Tras el Liceo y debido a una catástrofe pecuniaria, se vio en la obligación de salir a ganarse la vida muy temprano y empezó a escribir como periodista, primero en La novela semanal y después en Sintonía: “Mi especialidad era tomarle un poco el pelo a la gente de la radio. Iba, miraba, escribía. Ese acercamiento me permitió empezar como cantante”.
Sus dotes para la comedia reflejaron un mundo caliente de interrogantes que mostraba seres extraños que, por fortuna, casi siempre eran accesibles y que le ofrecieron una constelación de personalidades que jamás se asoció con la discriminación o la tristeza, sino, al contrario, con la imaginación, la variedad y la mascarada. Este carácter envolvente y atractivo de sus personajes la llevó a participar como actriz y formar un dúo cómico con el actor Juan Carlos Thorry.
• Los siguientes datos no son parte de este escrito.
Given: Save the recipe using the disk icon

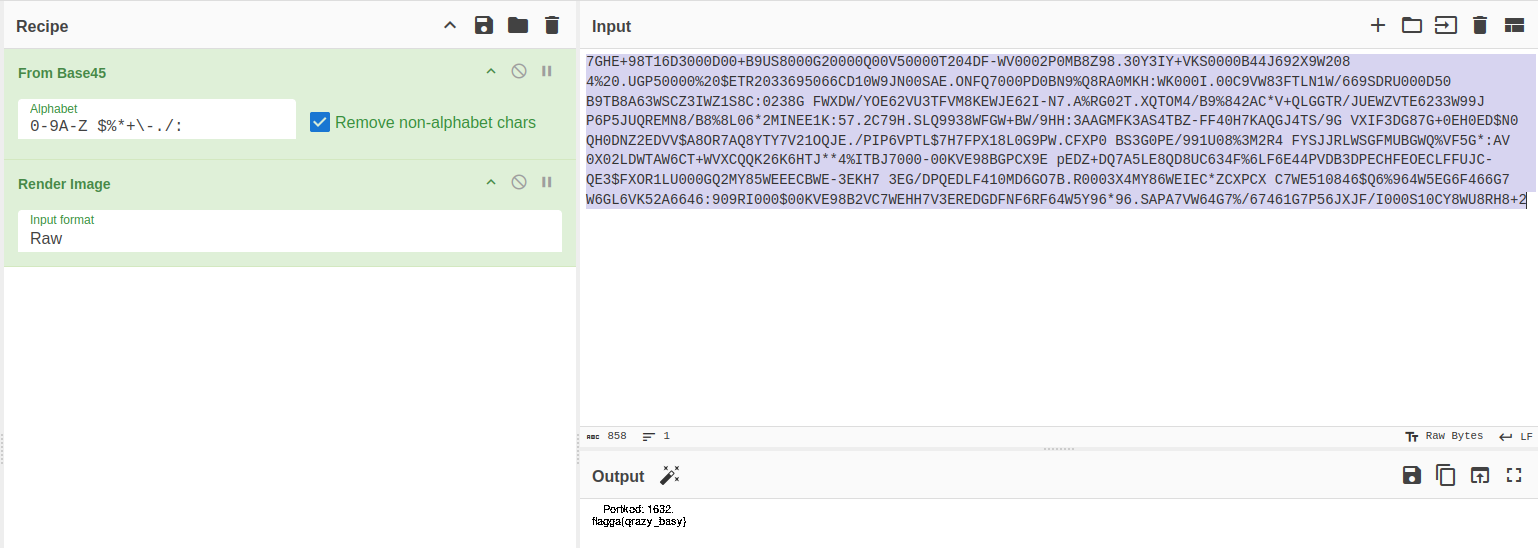Looking at the screenshot, I should point(484,26).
Su popularidad creció rápidamente y al poco tiempo fue elegida como actriz protagónica en la película Mujeres que trabajan (1938), que dio inicio a su extraordinaria carrera cinematográfica.
Su voraz capacidad observadora le abrió un enorme mapa de sonidos, gestos y reflejos que absorbió de manera alucinante; encarnó decenas de personajes que mostraban, como ningún otro actor, características de la inmigración europea de comienzos del siglo XX y las distintas clases sociales: “Cuestión de mirar y de oír más allá de las narices. Cuestión de observar. A Catita la encontré entre la gente que esperaba a los actores en el vestíbulo de la radio para pedirles autógrafos. Cándida era una empleada llamada Francisca, una institución en mi casa”, recordó alguna vez sobre el origen de sus personajes.
Siempre escribía por la mañana y en la cama, y en un bloc de papel ordinario –según ella, “para no desentonar”–. Lo siguió haciendo hasta sus últimos años: “No puedo dejar de observar. Si algo que veo o escucho me llama la atención, lo anoto; no con la misma prolijidad que antes, pero sí con la misma intención”.
La Chaplin con faldas
Aunque el transcurso del tiempo hubiera minado sus habilidades físicas, eso no hizo que sus presentaciones en grandes escenarios mermaran, sino al contrario. Para ella, el chiste valía cuando nacía desde un personaje; los personajes son válidos cuando tienen una psicología definida y Niní siempre había escrito a partir de sus caricaturas, como si al evocarlos rejuveneciera misteriosamente.
Federico Luppi dijo alguna vez que Niní Marshall, como actriz y como autora de sus personajes, era tan genial como Charles Chaplin. Basta con desgranar sus momentos arriba del escenario o algunos monólogos de Catita: “Las otras noches salí a caminar sola y tres hombres me secuestraron... Pero en el primer farol encendido me largaron”. La escritora María Elena Walsh la bautizó “nuestra Cervanta”, porque “solo un prodigioso dominio del idioma le permitió a Niní descalabrarlo, travestirlo y lanzarlo a las efímeras ondas del éter”.
Niní Marshall murió el 18 de marzo de 1996, a sus 92 años y, sin dudas, marcó a toda una generación que seguirá asociando su imagen a la de la felicidad, porque ser feliz, a su modo de ver, necesita a otro que también lo sea.